_ESTRATTO FORNITO_.
┏━━

Rinnovabili a prezzi fissi: l’impatto dei PPA sul costi delle aziende

di Anna Fabi

Pubblicato 26 Luglio 2023
Aggiornato 30 Maggio 2024 09:38

PPA (Power Purchase Agreement) per la fornitura energetica da Rinnovabili a prezzo definito: stima Cerved dei risparmi per le imprese, a partire da quelle energivore.

Il Power Purchase Agreement (PPA), accordo di fornitura di energia da fonti rinnovabili a prezzi definiti, permette alle aziende di coprirsi, almeno in parte, dall’impatto delle fluttuazioni dei prezzi di mercato.

In Europa ne sono stati siglati fino a oggi per 45 GW. L’Italia rappresenta circa il 3% del mercato europeo, con circa 2 GW di PPA.

Cosa sono i PPA

I PPA sono contratti a lungo termine per la fornitura di energia elettrica rinnovabile. In Italia non sono ancora sufficientemente diffusi ma si stanno affermando come strumento utile alle aziende per sostenere gli investimenti.

┗━━

_DATI FORNITI_.

┏━━

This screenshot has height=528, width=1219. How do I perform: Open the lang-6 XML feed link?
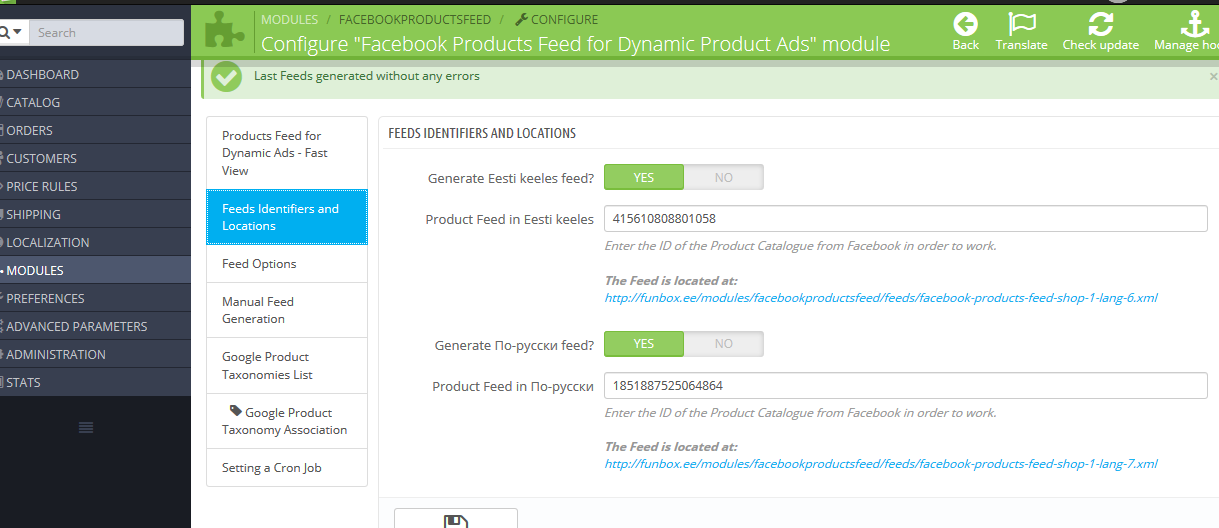click(880, 297)
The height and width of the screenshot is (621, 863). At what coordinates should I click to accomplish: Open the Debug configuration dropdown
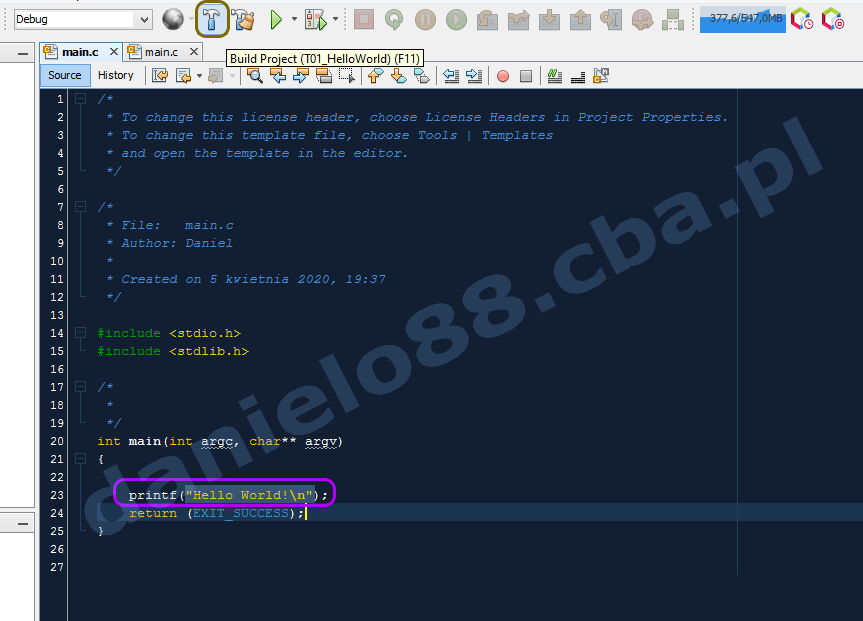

┗━━

_ISTRUZIONI_.
1. Secondo l'estratto, quale quota del mercato europeo dei PPA rappresenta l'Italia?
2. Elenca tutte le cifre sul mercato dei PPA riportate nell'estratto.
3. Ripeti parola per parola il passaggio dell'estratto che va da "Cosa sono i" fino a "sostenere gli investimenti.".
I dati non hanno alcun legame con l'estratto.

_RISULTATI ATTESI_.
1. Circa il 3%, con circa 2 GW di PPA.

2.
- 45 GW siglati in Europa
- circa il 3% del mercato europeo rappresentato dall'Italia
- circa 2 GW di PPA in Italia

3.
Cosa sono i PPA

I PPA sono contratti a lungo termine per la fornitura di energia elettrica rinnovabile. In Italia non sono ancora sufficientemente diffusi ma si stanno affermando come strumento utile alle aziende per sostenere gli investimenti.